| Your objective |
When you copy the data, keep every line exactly as written and skip the pictures.

----- Information shown -----

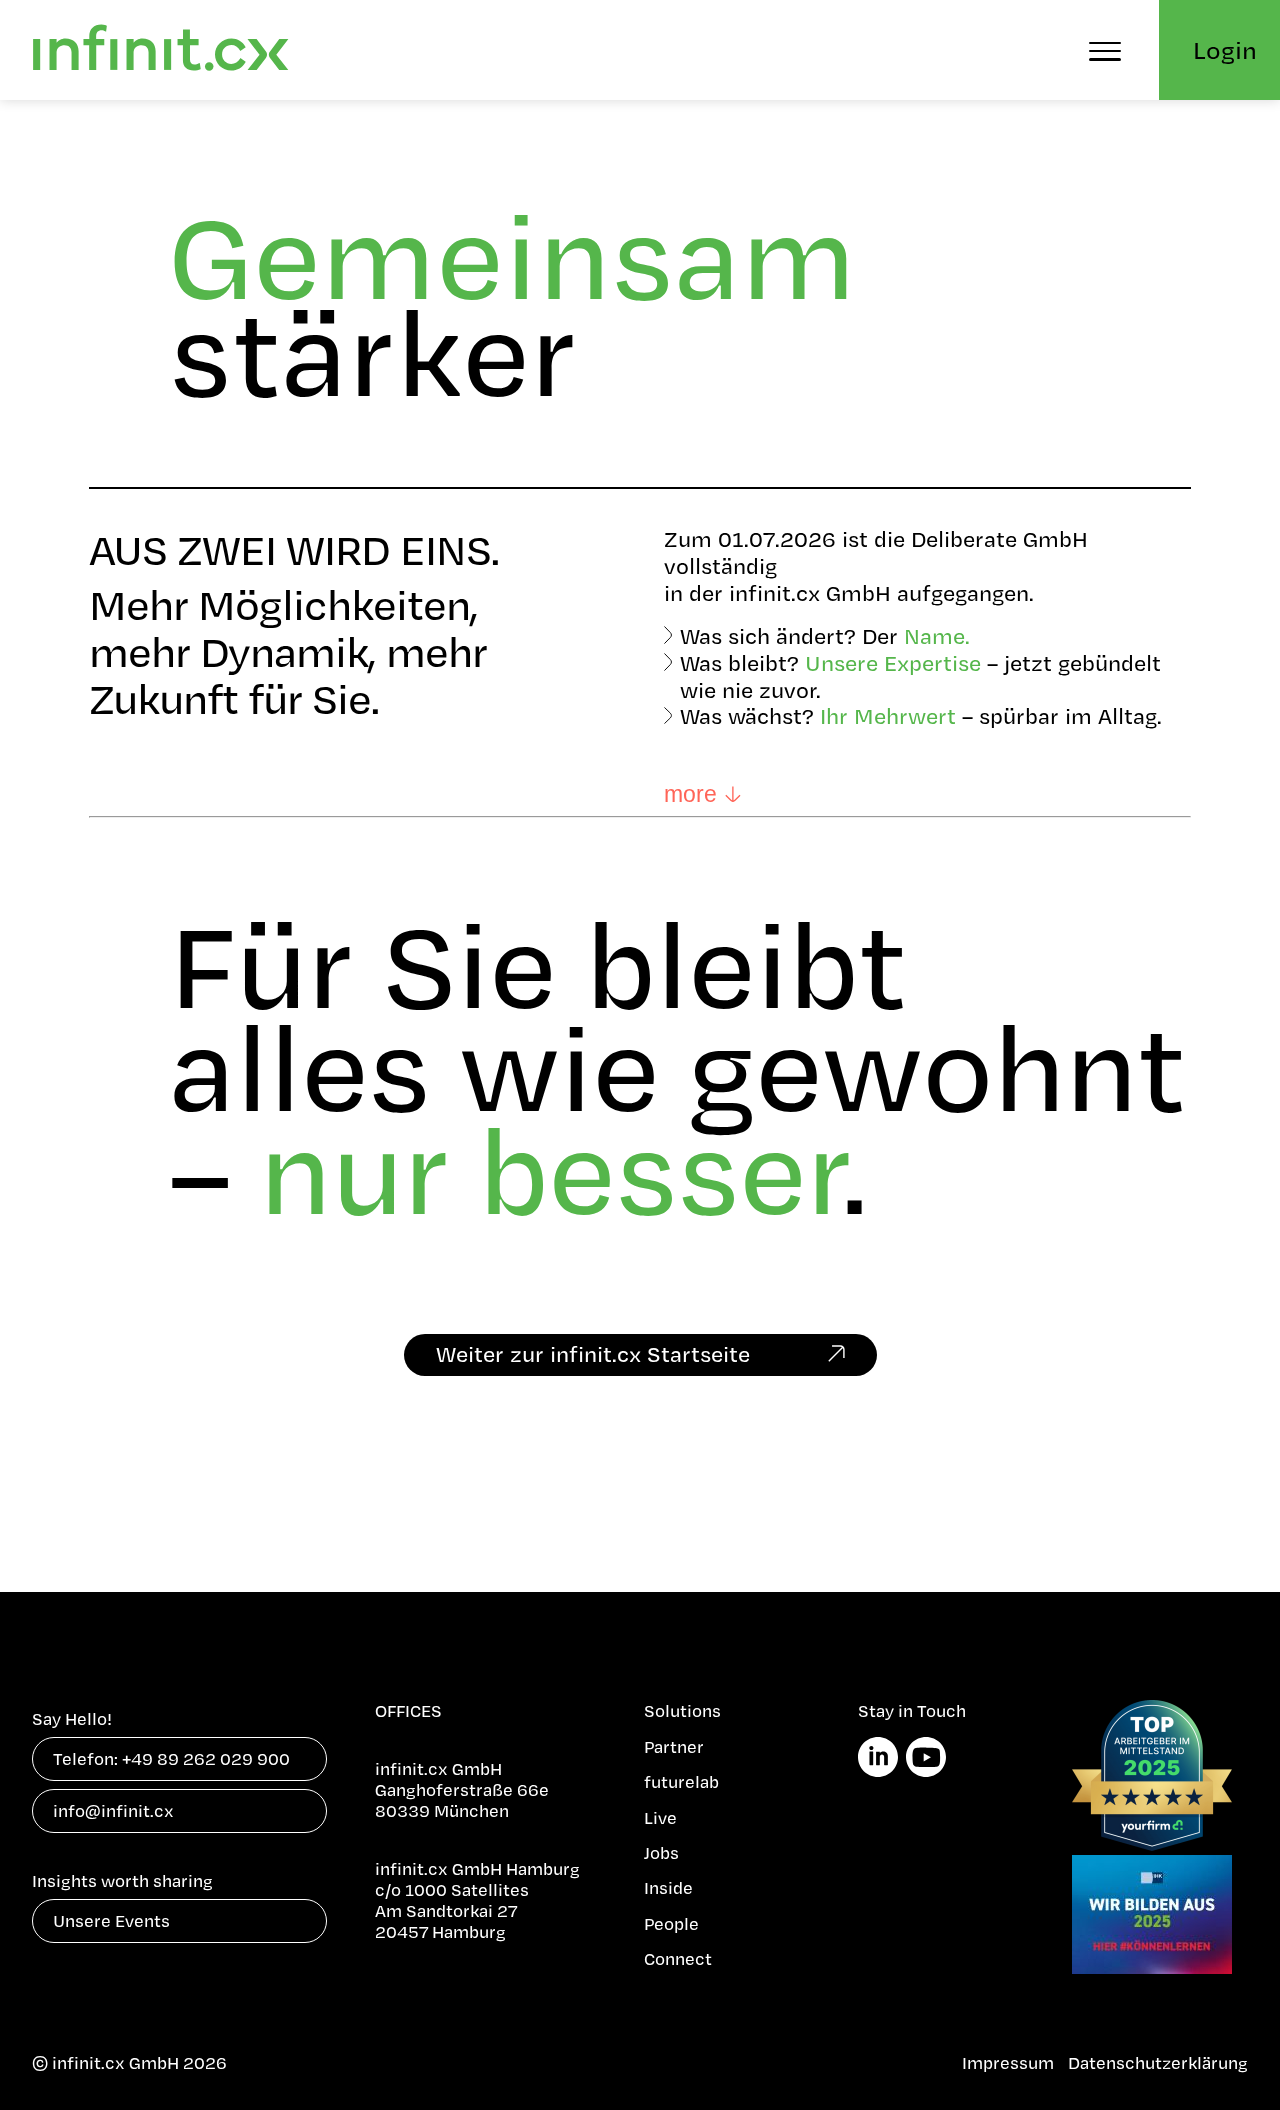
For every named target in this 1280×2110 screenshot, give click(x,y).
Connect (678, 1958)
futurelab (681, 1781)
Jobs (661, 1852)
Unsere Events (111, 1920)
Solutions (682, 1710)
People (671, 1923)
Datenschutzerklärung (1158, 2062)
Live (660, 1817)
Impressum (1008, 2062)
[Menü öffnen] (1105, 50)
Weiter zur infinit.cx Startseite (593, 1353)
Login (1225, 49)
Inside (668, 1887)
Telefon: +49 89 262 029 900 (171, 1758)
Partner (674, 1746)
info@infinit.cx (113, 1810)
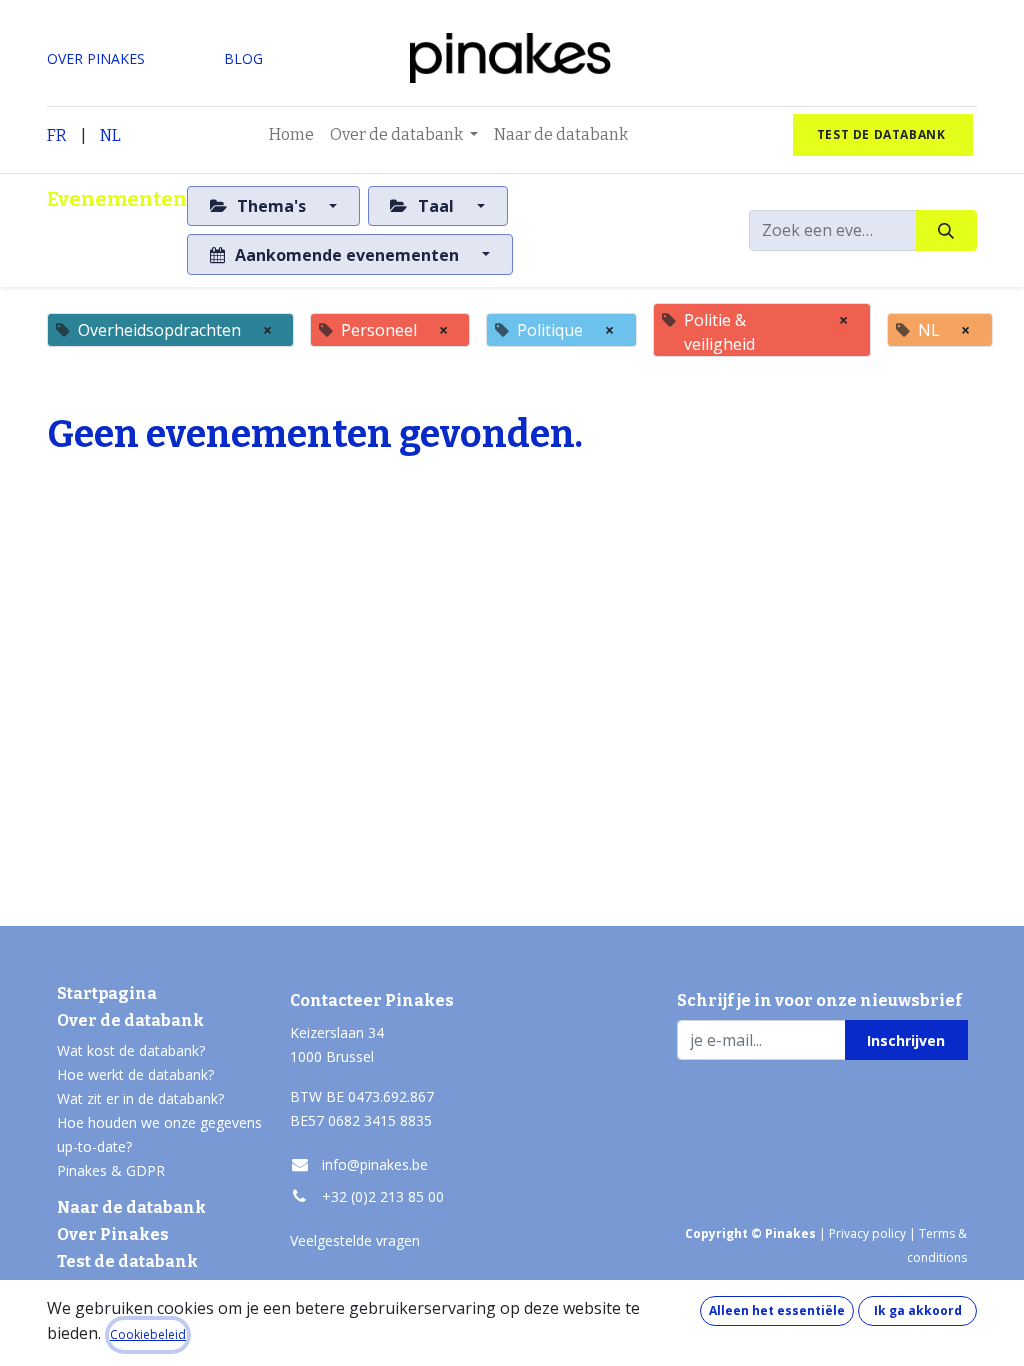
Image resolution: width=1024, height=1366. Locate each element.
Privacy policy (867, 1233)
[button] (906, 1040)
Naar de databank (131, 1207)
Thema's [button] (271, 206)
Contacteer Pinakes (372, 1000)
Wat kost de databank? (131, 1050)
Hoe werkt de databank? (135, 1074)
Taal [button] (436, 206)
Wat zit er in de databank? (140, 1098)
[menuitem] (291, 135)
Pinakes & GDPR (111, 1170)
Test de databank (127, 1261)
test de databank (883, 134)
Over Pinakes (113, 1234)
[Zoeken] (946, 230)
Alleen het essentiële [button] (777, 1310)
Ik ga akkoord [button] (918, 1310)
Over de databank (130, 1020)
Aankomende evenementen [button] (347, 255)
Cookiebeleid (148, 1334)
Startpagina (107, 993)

-----

| Answer section |
For every named target in this 1280×2110 screenshot, give click(x,y).
Connect (678, 1958)
futurelab (681, 1781)
Jobs (661, 1852)
Unsere Events (111, 1920)
Solutions (682, 1710)
People (671, 1923)
Datenschutzerklärung (1158, 2062)
Live (660, 1817)
Impressum (1008, 2062)
[Menü öffnen] (1105, 50)
Weiter zur infinit.cx Startseite (593, 1353)
Login (1225, 49)
Inside (668, 1887)
Telefon: +49 89 262 029 900 (171, 1758)
Partner (674, 1746)
info@infinit.cx (113, 1810)
Image resolution: width=1024, height=1366. Locate each element.
Privacy policy (867, 1233)
[button] (906, 1040)
Naar de databank (131, 1207)
Thema's [button] (271, 206)
Contacteer Pinakes (372, 1000)
Wat kost de databank? (131, 1050)
Hoe werkt de databank? (135, 1074)
Taal [button] (436, 206)
Wat zit er in de databank? (140, 1098)
[menuitem] (291, 135)
Pinakes & GDPR (111, 1170)
Test de databank (127, 1261)
test de databank (883, 134)
Over Pinakes (113, 1234)
[Zoeken] (946, 230)
Alleen het essentiële [button] (777, 1310)
Ik ga akkoord [button] (918, 1310)
Over de databank (130, 1020)
Aankomende evenementen [button] (347, 255)
Cookiebeleid (148, 1334)
Startpagina (107, 993)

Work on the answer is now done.